**What is being asked:**
Lay out the entries from the line containing "Task: Select the minute 5 tick label" through the line containing "(x=501, y=505)", both included, as a JSON list of strings with one string per line and no blank lines. Leave the pictures out.

----- Records provided

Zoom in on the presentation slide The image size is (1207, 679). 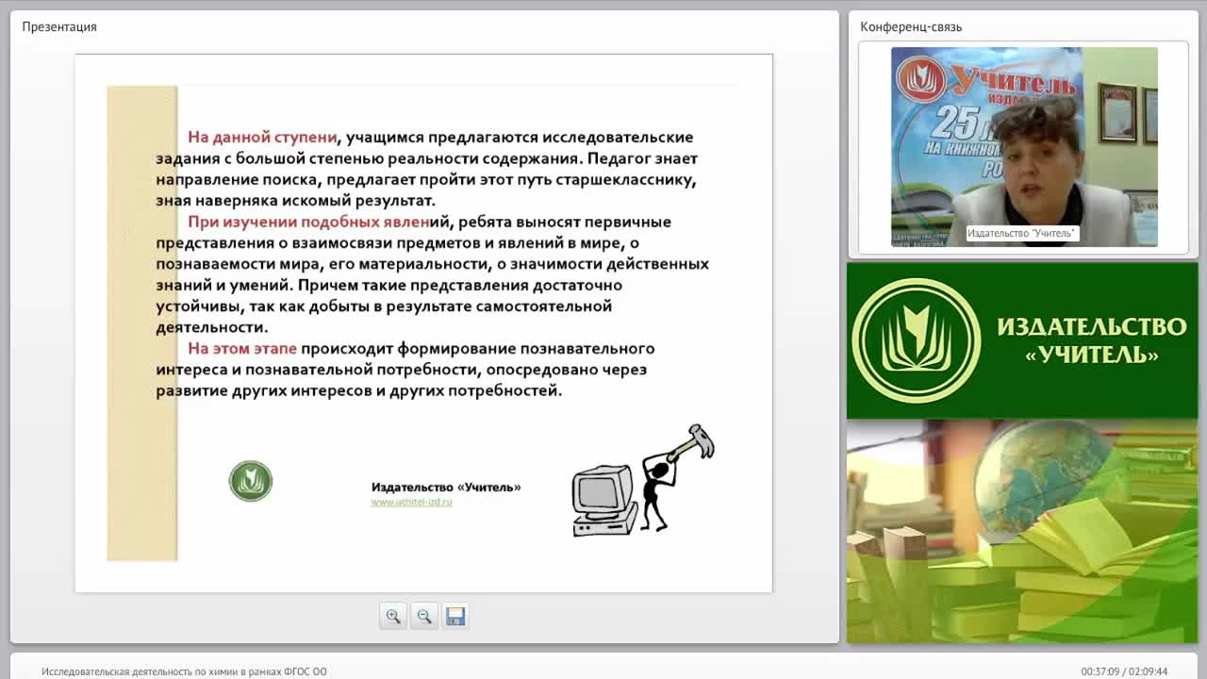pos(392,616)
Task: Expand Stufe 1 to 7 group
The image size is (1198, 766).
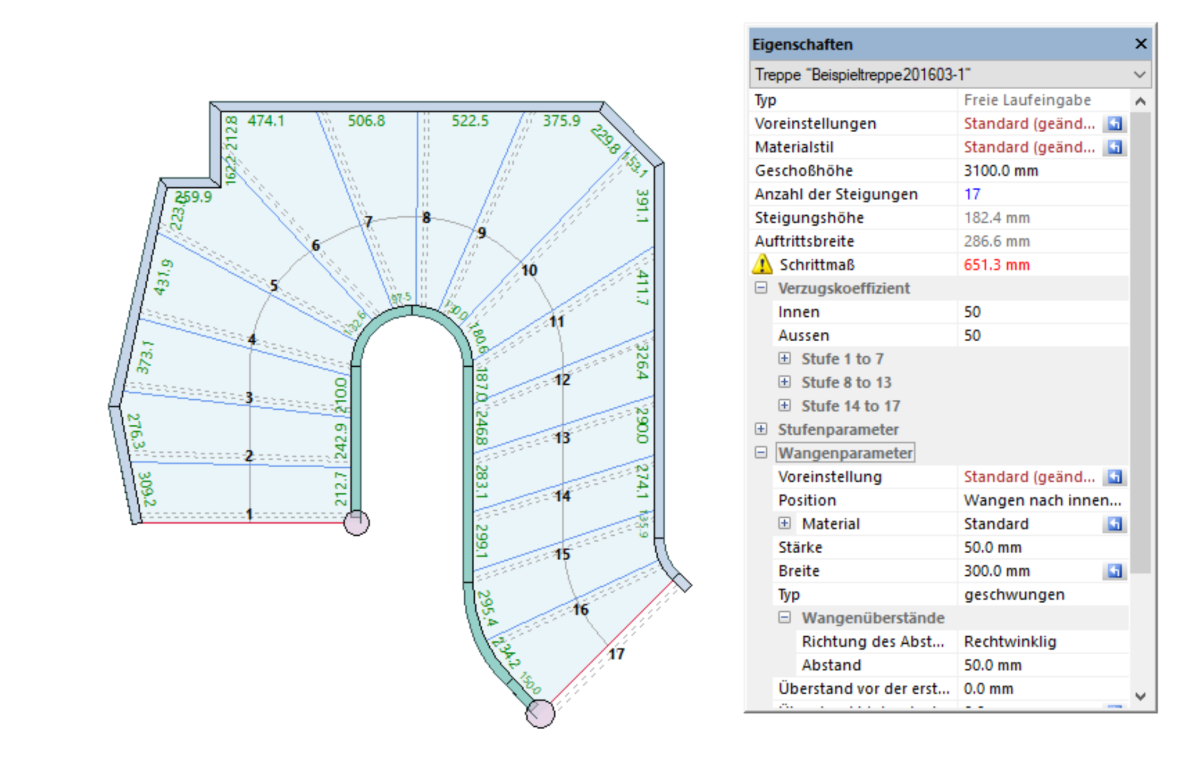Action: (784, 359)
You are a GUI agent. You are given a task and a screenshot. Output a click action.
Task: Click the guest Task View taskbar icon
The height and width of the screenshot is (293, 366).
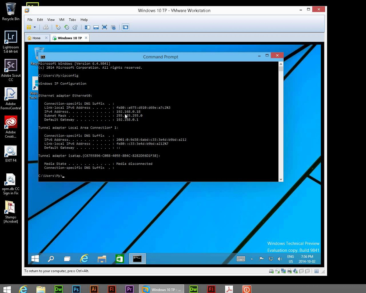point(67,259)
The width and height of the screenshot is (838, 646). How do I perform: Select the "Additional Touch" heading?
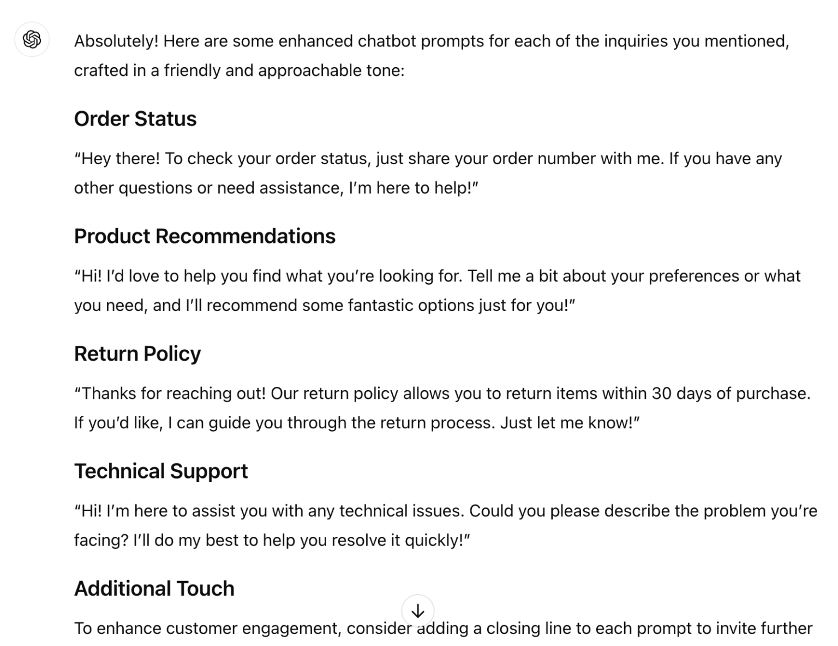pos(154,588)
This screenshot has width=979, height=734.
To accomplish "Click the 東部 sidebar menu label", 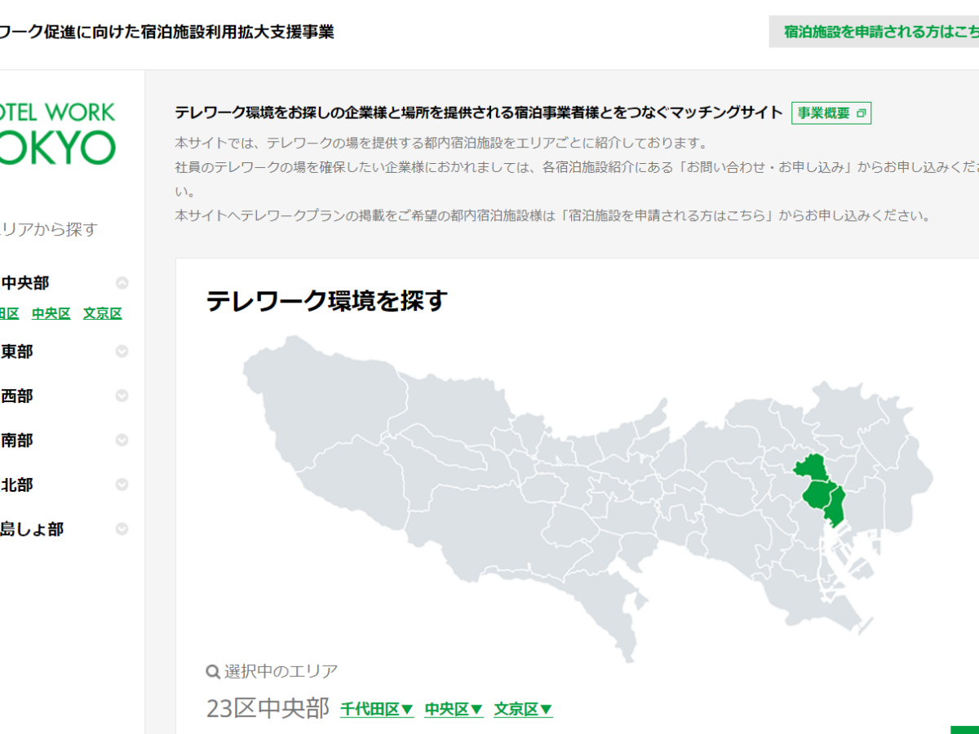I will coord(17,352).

----------
----- Records provided

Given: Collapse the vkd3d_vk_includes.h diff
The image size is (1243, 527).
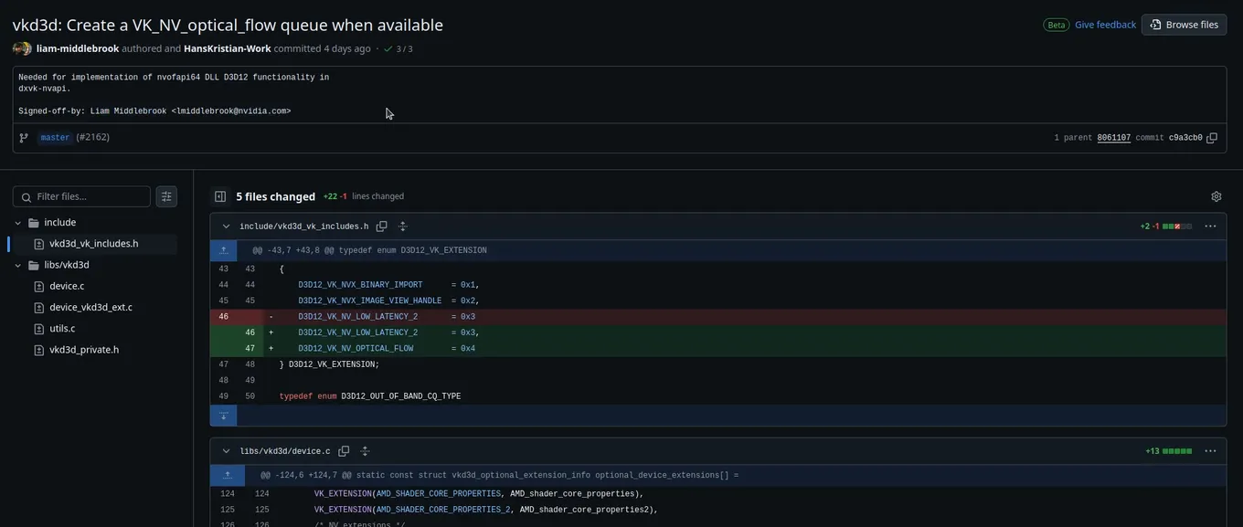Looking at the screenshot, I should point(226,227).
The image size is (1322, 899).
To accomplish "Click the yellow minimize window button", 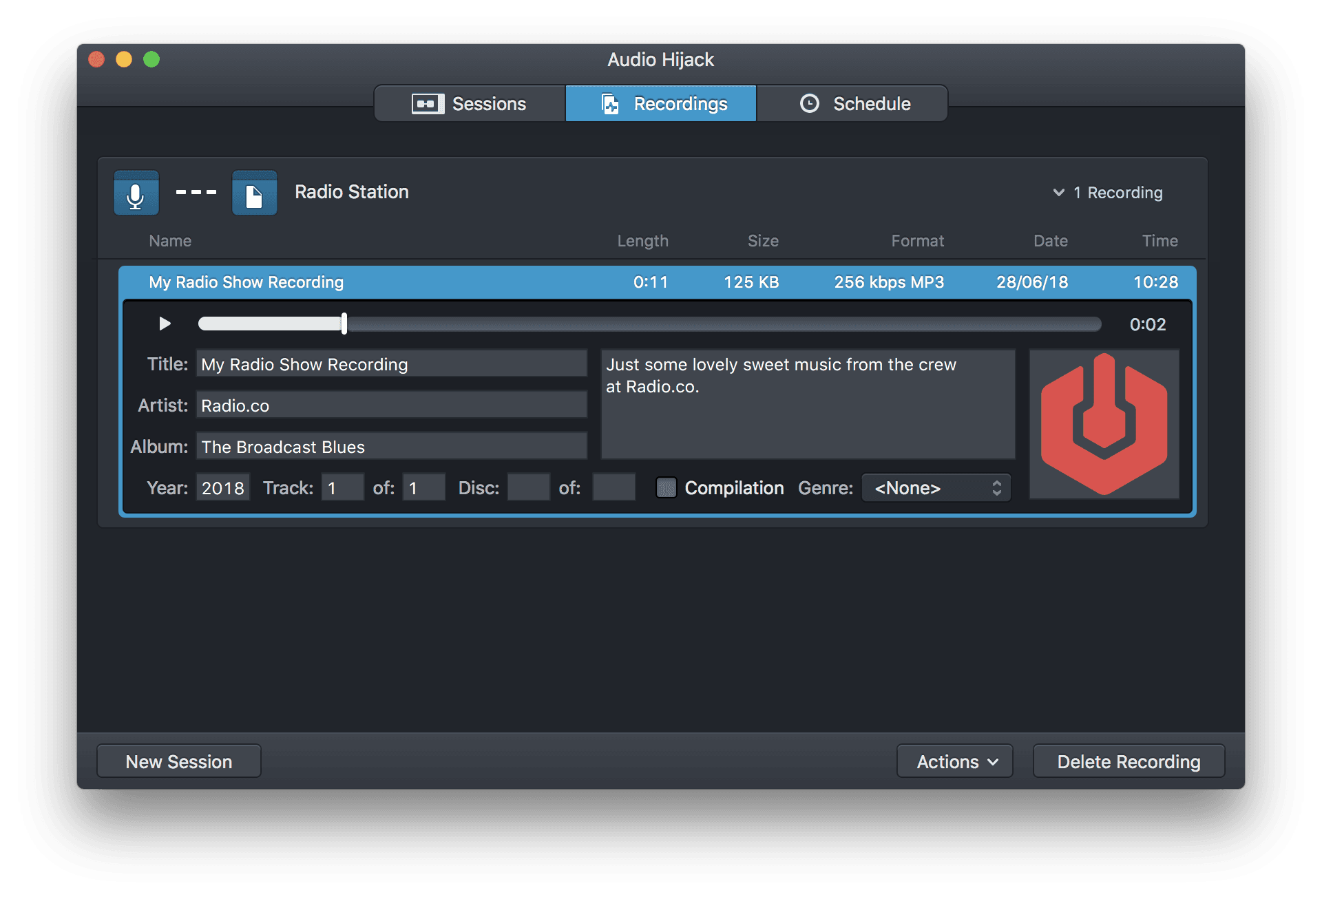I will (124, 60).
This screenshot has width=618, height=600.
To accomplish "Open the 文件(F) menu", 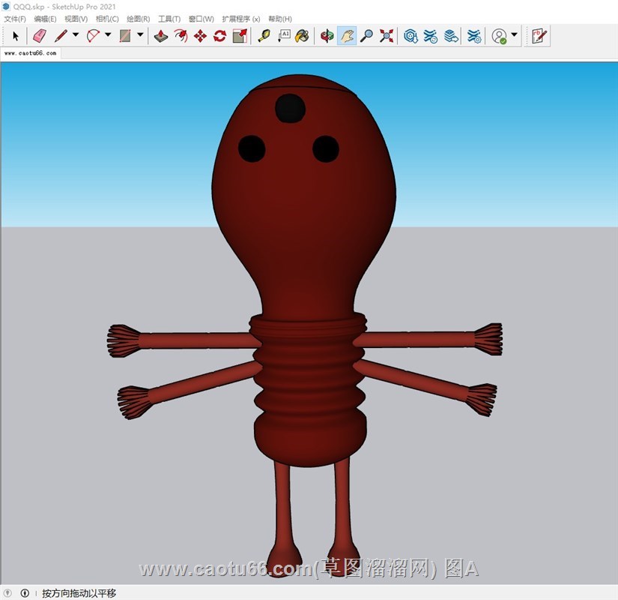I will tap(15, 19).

----------
----- Records provided

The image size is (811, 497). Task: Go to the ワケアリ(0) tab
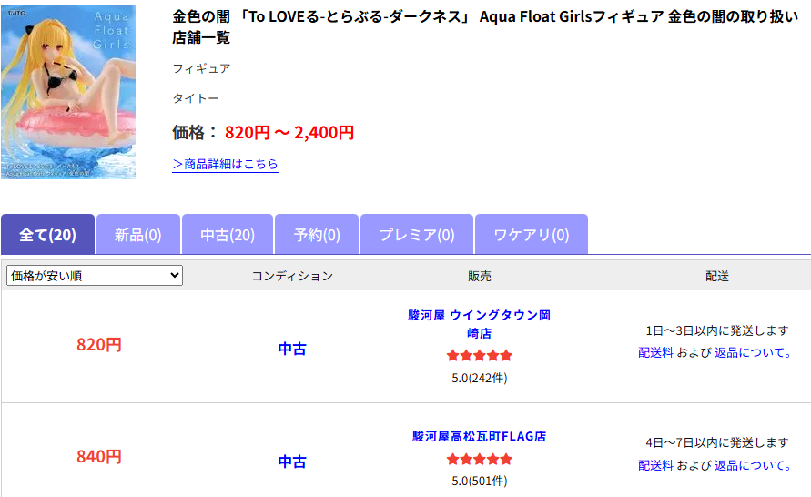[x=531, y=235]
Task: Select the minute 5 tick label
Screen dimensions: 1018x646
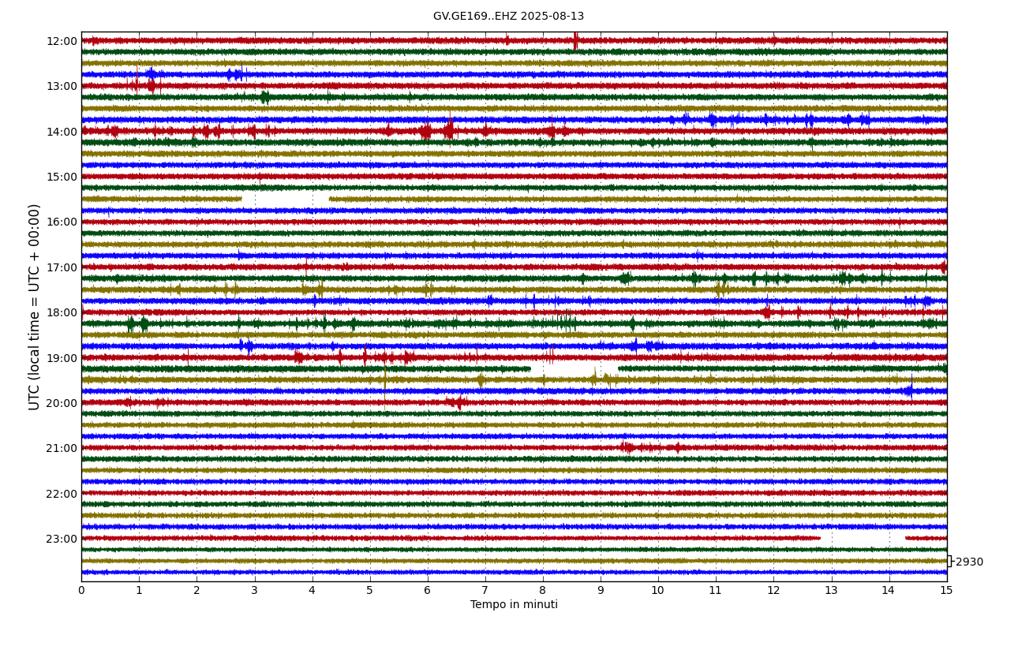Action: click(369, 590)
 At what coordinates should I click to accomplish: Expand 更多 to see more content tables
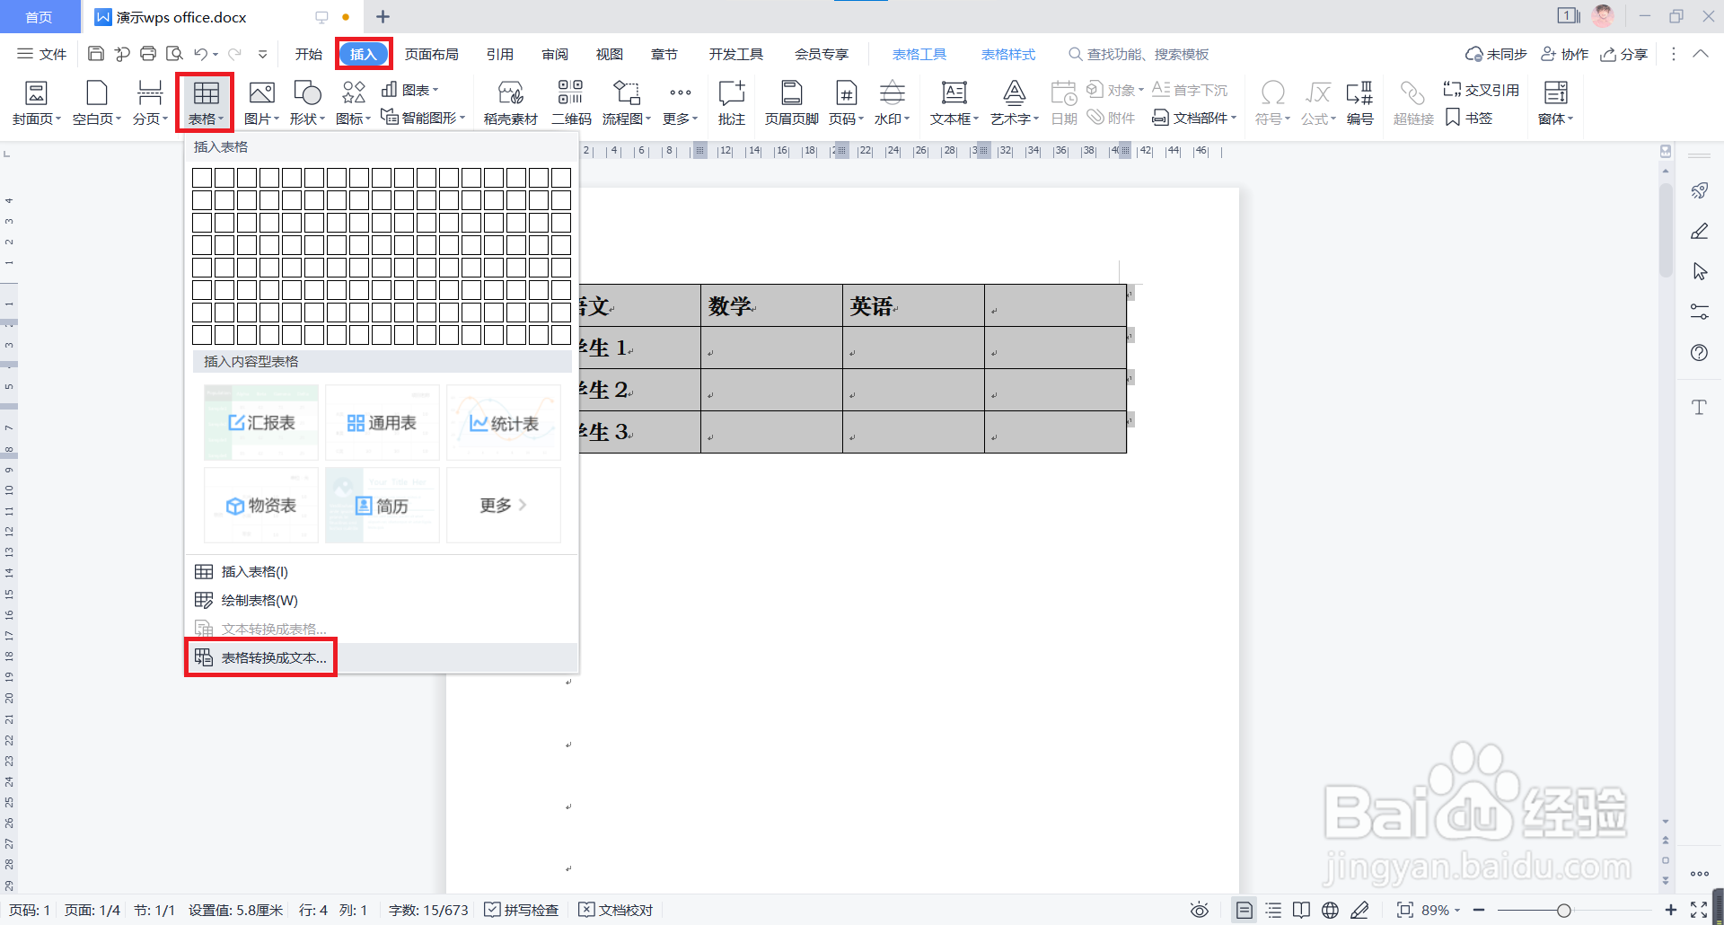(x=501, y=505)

----------

**Problem solution:**
[
  "Task: Select the minute 5 tick label",
  "Screen dimensions: 1018x646",
  "Action: click(369, 590)",
  " At what coordinates should I click to accomplish: Expand 更多 to see more content tables",
  "(x=501, y=505)"
]